Saturday, December 07, 2019

Daily Notes- December 7th

                                        

While emptying the large cupboard in the living room, a few items found their way into the bead bowl.  The bowl has a five inch diameter so you can imagine their size relative to the bowl.  A tiny wooded heart, an elephant and a Chinese cat.  Also the odd quartz chip above the elephant.

The elephant holds a place in my heart.  When I was 10 my father- who rarely spent quality time with me, spent quality time with me showing/teaching me to draw an elephant free hand for a class project.  We drew on newspaper.  What we had.  Then I drew one on drawing paper.  I very proudly took the drawing to school (we were doing some sort of project) and the teacher (I was new to this school and scared) declared that I hadn't drawn the elephant myself and telling lies was a very bad thing.  The entire class laughed.  They continued to laugh and ridicule me until we all graduated from high school.  A class of 500.  And I was forever the odd duck.

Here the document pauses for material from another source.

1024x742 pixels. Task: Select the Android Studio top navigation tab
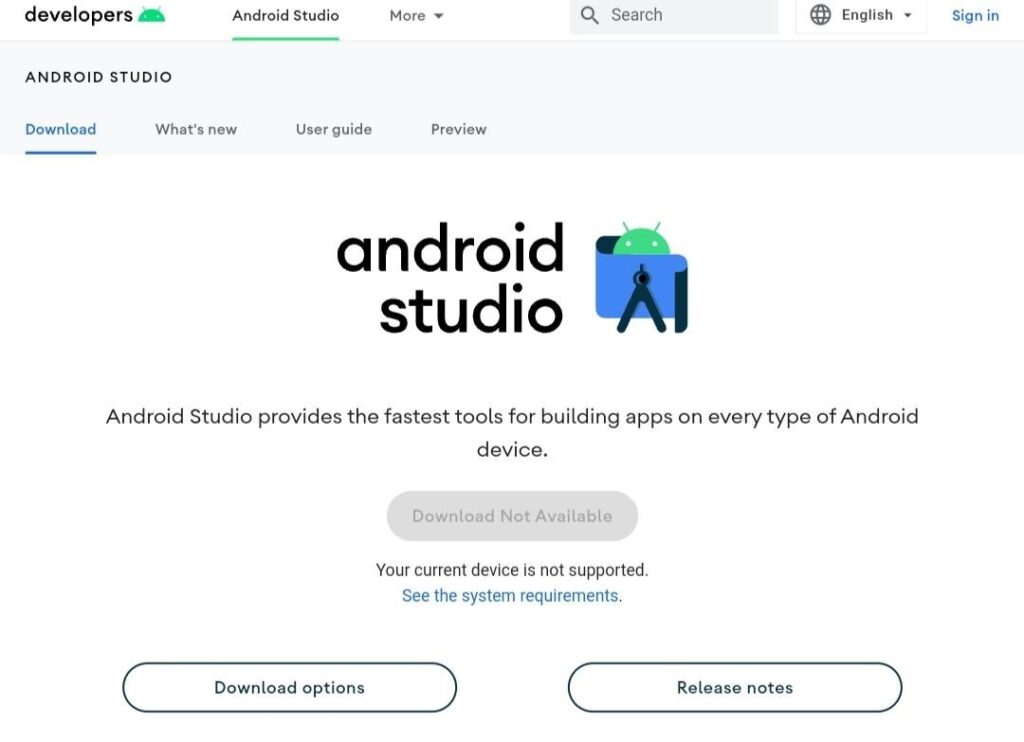pyautogui.click(x=285, y=16)
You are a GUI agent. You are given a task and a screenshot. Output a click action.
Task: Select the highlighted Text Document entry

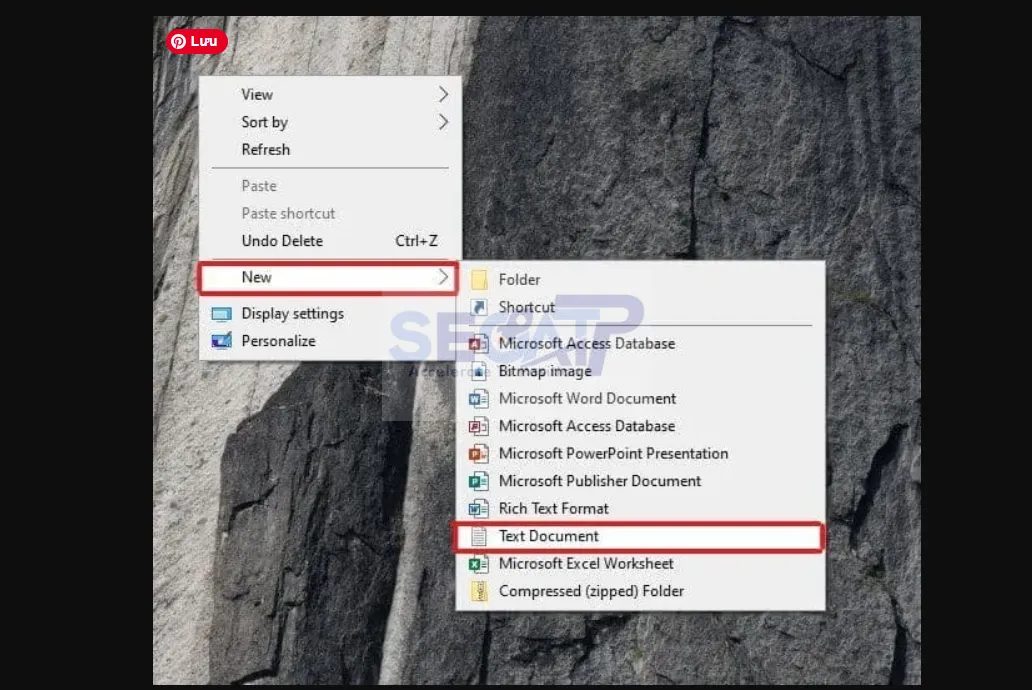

I was embarrassed and humiliated.  I asked for a sheet of paper and drew an identical elephant on it. In front of the class and teacher.  Such bravery.  No apology for her remark was given.  Nothing.  And that moment in time was where my Life went off the rails so to speak.  In the school where I had gone from kindergarten to grade 4- I was a happy child with friends.  That was never true in this school or the next or the next. As the people I was in school with from 5th grade never varied or changed.  Fate even wanted to fortify this shunning.  My college roommate in my freshman year was the Prom Queen/Head Cheerleader from my high school.  Luck of the draw. Fate.

I think I have told this story before on this blog- forgive me for repeating myself.  But the little elephant brings it all back.

I survived- but at what cost?   I often wondered what happened to the girl even lower on the classroom scale- the girl who ate paste.

2 comments:

Anonymous said...

sad post, I'm so sorry for those circumstances of your school days!

Annie

DianeN said...

I'm sorry you had to go through that dreadful experience. I have never understood why some people insist on trying to make others look small. But oh my! You were so courageous drawing that elephant again in front of all of them.

Sending a hug because you're special to all of us who read this blog. We don't see the odd duck. We see a lovely, artistic, caring woman. Remember that because we're all sending you, both your current self and that little girl who was humiliated, our love.

Take extra special care of yourself, Joanne.